Didn’t make much difference whether I was dead or alive, my battered body just kept going for almost a thousand feet, then the mountain kind of swerved and I went with it, tumbling and sliding for another five hundred feet to what was more or less the bottom of that escarpment. I landed in a heap, feeling like I’d broken every bone in my body. I was out of breath, blood was trickling down my face from the cut on my forehead, and I generally felt just about as sorry for myself as it’s possible to be.

You’re probably not going to believe this, but my rifle was again right beside me, and once more it was the thirst that saved me. Instead of just lying there, a bloodstained heap in the hot afternoon sun, I thought of that water, now right above me. At least it had been when I’d flashed past it a few moments ago.

I knew I had to climb back up there or die. So I grabbed my rifle and began the long crawl to the drink that should restore my life. I scrambled and slipped over the loose ground, and I am certain by now you have comprehended what a truly horrible mountaineer I am. I can only plead the gradient. It was unbelievably steep, not quite sheer but almost. A great rock climber would probably have taken full gear in order to scale it.

Personally I’m not sure which I was worse at, going up or falling down. But it was two hundred feet to that water. It took me two more hours. I blacked out twice, and when I reached it, I plunged my head in, just to free up my tongue and throat. Then I washed my burning face, cleaned the gash just below my hairline, and tried to get the blood to wash off the back of my leg. I couldn’t tell whether the sniper’s bullet was still lodged in there or not.

All I knew was I needed to drink a lot of water and then try to attract attention and get to a hospital. Otherwise I did not think I would survive. I decided to move up a few yards to where the water was lapping off a rock and splashing into a small pool. I lowered my head and drank. It was the sweetest water I had ever tasted.

And I was just getting into this real luxury when I noticed there were three guys standing right above me, two of them with AKs. For a moment I thought I was hallucinating. I stopped drinking. And I remember I was talking to myself, just mumbling really, flicking between reality and dream.

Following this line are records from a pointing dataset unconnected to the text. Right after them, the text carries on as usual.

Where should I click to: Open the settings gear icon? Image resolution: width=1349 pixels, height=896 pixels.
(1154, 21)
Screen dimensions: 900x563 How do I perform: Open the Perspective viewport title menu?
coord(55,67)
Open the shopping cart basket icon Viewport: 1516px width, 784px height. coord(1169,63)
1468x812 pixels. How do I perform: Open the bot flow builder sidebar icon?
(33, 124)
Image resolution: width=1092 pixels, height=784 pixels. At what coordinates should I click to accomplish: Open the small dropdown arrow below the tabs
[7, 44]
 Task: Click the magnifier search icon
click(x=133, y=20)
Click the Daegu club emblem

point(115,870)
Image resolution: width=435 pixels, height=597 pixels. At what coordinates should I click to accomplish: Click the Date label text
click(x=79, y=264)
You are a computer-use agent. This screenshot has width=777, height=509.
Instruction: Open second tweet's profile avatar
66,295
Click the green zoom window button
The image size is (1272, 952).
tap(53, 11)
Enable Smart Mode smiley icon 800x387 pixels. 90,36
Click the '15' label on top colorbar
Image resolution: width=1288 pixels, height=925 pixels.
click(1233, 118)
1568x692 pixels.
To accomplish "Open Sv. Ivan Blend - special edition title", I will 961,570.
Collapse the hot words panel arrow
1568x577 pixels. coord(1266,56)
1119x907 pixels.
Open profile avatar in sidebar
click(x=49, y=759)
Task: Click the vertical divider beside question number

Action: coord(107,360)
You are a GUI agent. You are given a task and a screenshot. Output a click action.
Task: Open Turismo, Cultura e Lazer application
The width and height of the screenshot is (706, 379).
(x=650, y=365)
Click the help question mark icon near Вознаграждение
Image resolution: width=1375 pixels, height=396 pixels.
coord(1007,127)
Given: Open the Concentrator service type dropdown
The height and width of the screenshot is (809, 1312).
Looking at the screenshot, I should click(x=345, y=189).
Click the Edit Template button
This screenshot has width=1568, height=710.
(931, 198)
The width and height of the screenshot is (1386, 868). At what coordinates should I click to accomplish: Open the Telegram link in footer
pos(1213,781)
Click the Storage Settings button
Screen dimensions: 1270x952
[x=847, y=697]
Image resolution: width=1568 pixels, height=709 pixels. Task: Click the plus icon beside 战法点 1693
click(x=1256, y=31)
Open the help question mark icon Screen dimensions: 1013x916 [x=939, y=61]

Then I realized one of them was yelling at me, shouting something I was supposed to understand, but in my befuddled state I just couldn’t get it. I was like a badly wounded animal, ready to fight to the end. I understood nothing, not the hand of friendship, not the possibility of human decency. The only sensation I could react to was threat. And everything was a threat. Cornered. Scared. Suddenly afraid of dying. Ready to lash out at anything. That was me.

The only thought I had was
I’ll kill these guys...just give me my chance.
I rolled away from the pool and held my rifle in my get-ready position. Then I began to crawl away over the rocks, braced all the time for a volley of AK bullets to rip into me and finally finish me off.

But I “reasoned” I had no choice. I would have to risk getting killed by these guys before I could hit back. Dimly I recall that first character was still yelling his head off, literally screaming at me. Whatever the hell he was saying seemed irrelevant. But he sounded like the outraged father of one of the many Afghani tribesmen who’d been removed from the battlefield by the men seconded to SEAL Team 10. Probably by me.

As I made my way, slowly, painfully, almost blindly to the bigger rocks up ahead, it did cross my mind that if these guys really wanted to shoot me they could have done it by now. In fact, they could have done it any time they wanted. But the Taliban had been hunting me down for too long. All I wanted was cover and a fair position from which to strike back.